Regular Expression (String) Functions

These functions are a subset of string functions that can be used to perform operations on strings that match a regular expression.

In this Topic:

List of Functions

Function Notes
REGEXP Alias for RLIKE.
REGEXP_COUNT  
REGEXP_INSTR  
REGEXP_LIKE Alias for RLIKE.
REGEXP_REPLACE  
REGEXP_SUBSTR  
RLIKE  

General Usage Notes

For this discussion, “subject” refers to the item to operate on and “pattern” refers to the regular expression.

  • The subject is typically a variable column, while the pattern is typically a constant, but this is not required; every argument to a regular expression function can be either a constant or variable.

  • Patterns support the full POSIX Extended Regular Expression (ERE) syntax. For details, see POSIX basic and extended.

  • Patterns additionally support the following Perl backslash-sequences:

    \d, \s, \w, \D, \S, \W, \b, \B

    For details, see Character classes or Backslash sequences.

  • By default, the POSIX wildcard character . (in the function pattern) does not include newline characters \n (in the function subject) as matches. To also match newline characters, either replace . with (.|\n) in the pattern argument, or use the s parameter in the parameters argument (described below).

  • All the regular expression functions support Unicode. A single Unicode character always counts as one character (i.e. the POSIX meta-character . will match exactly one Unicode character), regardless of the byte-length of the corresponding binary representation of that character. Also, for functions that take or return subject offsets, a single Unicode character counts as 1.

Parameters Argument

All regular expression functions support an optional parameters argument as the very last input. The parameters argument is a VARCHAR string that specializes the matching behavior of the regular expression function. The following parameters are supported:

Parameter Effect
c Case-sensitive matching.
i Case-insensitive matching.
m Multi-line mode, i.e. treats the meta-characters ^ and $ as the beginning and end of any line of the subject. By default, ^ and $ mark the beginning and end of the entire subject.
e Extract sub-matches. Affects the behavior of REGEXP_INSTR and REGEXP_SUBSTR.
s Allow the wildcard character . to match \n (default is False).

The default is c, i.e.:

  • Case-sensitive matching
  • Single-line mode
  • No sub-match extraction, except for REGEXP_REPLACE, which always uses sub-match extraction
  • The . wildcard character does not match \n newline characters

If both the c and i parameters are set, the last one in the parameters string dictates whether the function performs case-sensitive or case-insensitive matching.

Limitations

Snowflake does not support backreferences (known as “squares” in formal language theory) in patterns; however, backreferences in the replacement string of the REGEXP_REPLACE function are supported.

Corner Cases

An empty pattern '' matches nothing, not even an empty subject.

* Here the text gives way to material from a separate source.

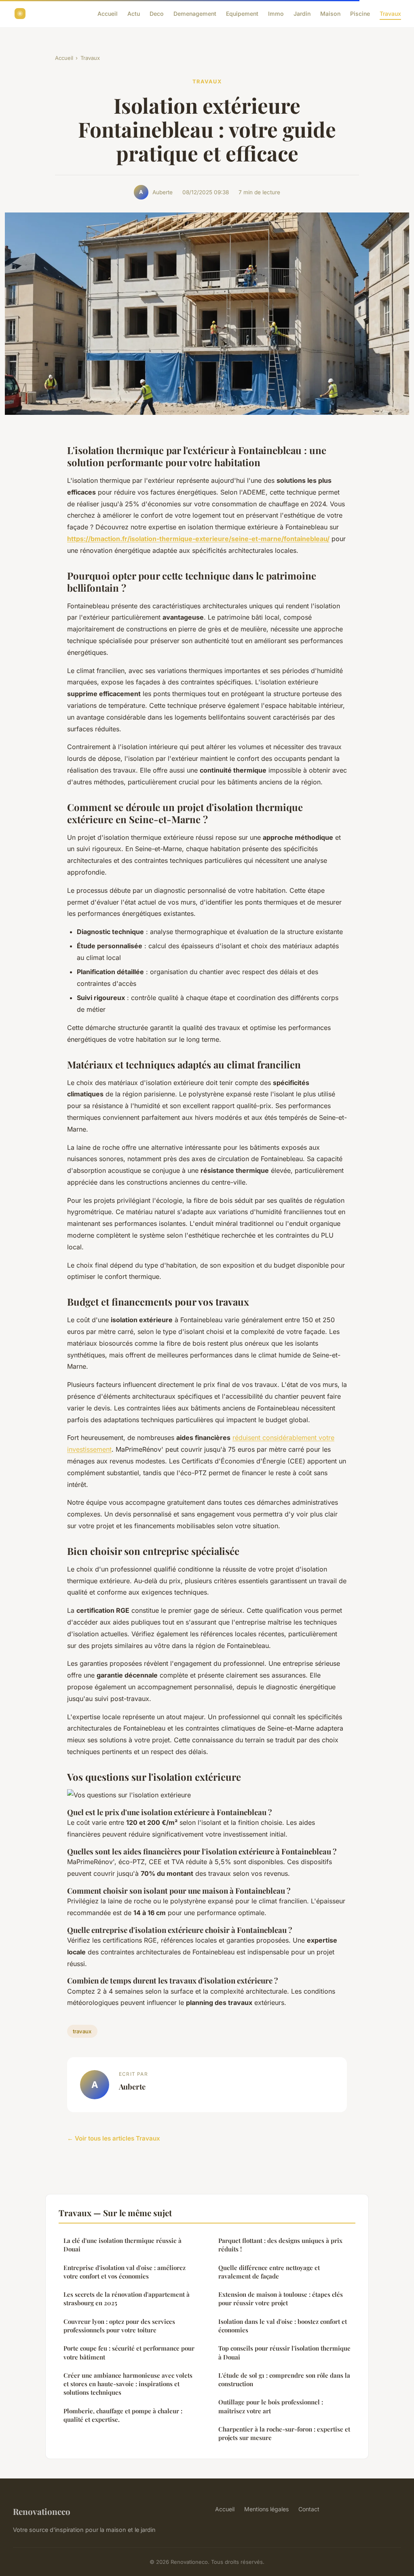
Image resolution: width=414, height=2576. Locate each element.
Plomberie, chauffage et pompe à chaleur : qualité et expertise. (122, 2415)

The exception is REGEXP_LIKE, in which the empty pattern matches the empty subject because the pattern is implicitly anchored at both ends, i.e. '' automatically becomes '^$'.

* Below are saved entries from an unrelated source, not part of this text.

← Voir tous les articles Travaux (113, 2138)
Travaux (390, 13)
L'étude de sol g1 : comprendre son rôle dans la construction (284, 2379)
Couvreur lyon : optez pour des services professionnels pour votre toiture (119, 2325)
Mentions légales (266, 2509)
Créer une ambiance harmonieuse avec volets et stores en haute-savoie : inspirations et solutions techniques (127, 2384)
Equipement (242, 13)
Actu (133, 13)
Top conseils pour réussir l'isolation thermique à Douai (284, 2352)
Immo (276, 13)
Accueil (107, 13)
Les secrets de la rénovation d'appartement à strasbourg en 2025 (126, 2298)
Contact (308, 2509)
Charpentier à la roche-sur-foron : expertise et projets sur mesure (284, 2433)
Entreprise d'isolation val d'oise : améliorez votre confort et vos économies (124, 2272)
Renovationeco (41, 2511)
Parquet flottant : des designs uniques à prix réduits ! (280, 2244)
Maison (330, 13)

An empty group, i.e. sub-expression (), matches the space in between characters, including the beginning and end of the subject.

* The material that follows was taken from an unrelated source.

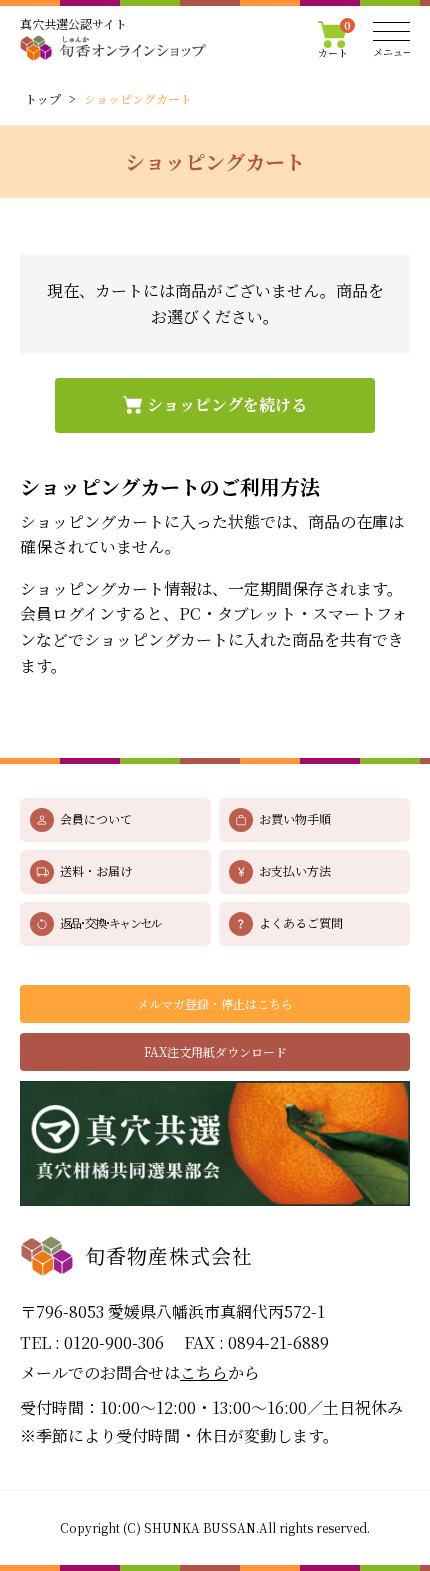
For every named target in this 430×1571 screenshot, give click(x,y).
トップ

Escape Characters and Caveats

As mandated by the POSIX standard, the single backslash character \ is used to escape meta-characters (e.g. \* or \?). The backslash character is also used for so-called backslash-sequences (e.g. \w).

Note that the backslash character is further used to insert control characters into SQL strings (e.g. \n to insert a newline). As a result, to insert a single backslash character into a SQL string literal, the backslash character needs to be escaped, i.e. \\ becomes \.

Additionally, many command line clients, including HenPlus (and consequently sfsql), pre-process user input for control characters. As a result, to insert a single backslash character into a SQL string literal from such a client, the backslash character needs to be double-escaped, i.e. \\\\ becomes \.

For example, to insert the backreference \1 into a replacement string literal of REGEXP_LIKE, you may need to use \\\\1.